--- START OF DATA IN THIS EXERCISE ---
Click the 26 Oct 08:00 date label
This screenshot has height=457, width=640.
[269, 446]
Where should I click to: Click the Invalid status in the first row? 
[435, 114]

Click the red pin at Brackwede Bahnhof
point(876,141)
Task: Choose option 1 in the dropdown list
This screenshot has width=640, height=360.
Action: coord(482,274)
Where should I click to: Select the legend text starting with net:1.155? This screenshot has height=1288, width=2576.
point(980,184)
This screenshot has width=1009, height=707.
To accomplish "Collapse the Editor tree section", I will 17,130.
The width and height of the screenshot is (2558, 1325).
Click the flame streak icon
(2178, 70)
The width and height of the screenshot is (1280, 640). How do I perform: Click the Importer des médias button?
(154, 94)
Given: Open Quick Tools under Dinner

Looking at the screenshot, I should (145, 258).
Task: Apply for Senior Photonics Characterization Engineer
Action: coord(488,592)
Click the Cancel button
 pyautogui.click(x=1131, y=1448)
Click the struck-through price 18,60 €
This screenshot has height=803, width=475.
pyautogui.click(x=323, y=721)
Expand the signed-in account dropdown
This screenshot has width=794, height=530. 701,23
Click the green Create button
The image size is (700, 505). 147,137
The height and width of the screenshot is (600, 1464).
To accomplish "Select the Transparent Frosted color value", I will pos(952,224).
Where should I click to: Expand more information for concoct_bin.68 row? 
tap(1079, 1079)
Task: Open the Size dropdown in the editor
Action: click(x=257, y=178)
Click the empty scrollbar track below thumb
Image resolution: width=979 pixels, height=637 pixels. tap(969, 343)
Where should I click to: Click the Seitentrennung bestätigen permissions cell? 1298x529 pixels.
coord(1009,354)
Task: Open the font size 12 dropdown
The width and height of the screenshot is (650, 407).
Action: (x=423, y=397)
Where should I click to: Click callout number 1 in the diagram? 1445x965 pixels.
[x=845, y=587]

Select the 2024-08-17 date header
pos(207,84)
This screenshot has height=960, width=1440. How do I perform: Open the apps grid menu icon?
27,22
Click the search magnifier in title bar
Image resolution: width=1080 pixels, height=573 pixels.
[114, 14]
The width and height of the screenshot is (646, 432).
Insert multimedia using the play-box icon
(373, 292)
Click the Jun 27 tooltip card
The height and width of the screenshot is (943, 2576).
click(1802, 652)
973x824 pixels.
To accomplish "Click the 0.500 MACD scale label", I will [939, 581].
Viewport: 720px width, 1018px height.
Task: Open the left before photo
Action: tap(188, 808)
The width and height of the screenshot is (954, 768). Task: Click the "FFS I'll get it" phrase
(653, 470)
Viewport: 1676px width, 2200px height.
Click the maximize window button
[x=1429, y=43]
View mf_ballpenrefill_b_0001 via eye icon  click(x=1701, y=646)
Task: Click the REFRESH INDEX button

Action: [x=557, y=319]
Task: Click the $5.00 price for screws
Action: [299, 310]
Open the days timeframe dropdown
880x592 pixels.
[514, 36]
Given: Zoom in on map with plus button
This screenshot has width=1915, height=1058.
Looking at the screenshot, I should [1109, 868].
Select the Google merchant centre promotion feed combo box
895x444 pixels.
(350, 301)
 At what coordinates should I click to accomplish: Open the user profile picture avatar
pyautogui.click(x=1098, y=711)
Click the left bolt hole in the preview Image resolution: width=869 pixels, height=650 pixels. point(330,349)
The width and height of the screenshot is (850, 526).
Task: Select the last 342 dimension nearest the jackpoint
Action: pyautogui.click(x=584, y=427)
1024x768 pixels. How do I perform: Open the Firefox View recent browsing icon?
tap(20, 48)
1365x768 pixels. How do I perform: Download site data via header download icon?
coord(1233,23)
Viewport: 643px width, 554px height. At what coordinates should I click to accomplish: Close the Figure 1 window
--- END OF DATA IN THIS EXERCISE ---
-- TASK INSTRUCTIONS --
Give the lines of the listing above, starting at the line containing "Task: Click the REFRESH INDEX button" and ending at the end of the listing, as a JSON list of strings with one string per line and blank lines left out.

-- RIGHT ANSWER --
[
  "Task: Click the REFRESH INDEX button",
  "Action: [x=557, y=319]",
  "Task: Click the $5.00 price for screws",
  "Action: [299, 310]",
  "Open the days timeframe dropdown",
  "880x592 pixels.",
  "[514, 36]",
  "Given: Zoom in on map with plus button",
  "This screenshot has width=1915, height=1058.",
  "Looking at the screenshot, I should [1109, 868].",
  "Select the Google merchant centre promotion feed combo box",
  "895x444 pixels.",
  "(350, 301)",
  " At what coordinates should I click to accomplish: Open the user profile picture avatar",
  "pyautogui.click(x=1098, y=711)",
  "Click the left bolt hole in the preview Image resolution: width=869 pixels, height=650 pixels. point(330,349)",
  "The width and height of the screenshot is (850, 526).",
  "Task: Select the last 342 dimension nearest the jackpoint",
  "Action: pyautogui.click(x=584, y=427)",
  "1024x768 pixels. How do I perform: Open the Firefox View recent browsing icon?",
  "tap(20, 48)",
  "1365x768 pixels. How do I perform: Download site data via header download icon?",
  "coord(1233,23)",
  "Viewport: 643px width, 554px height. At what coordinates should I click to accomplish: Close the Figure 1 window"
]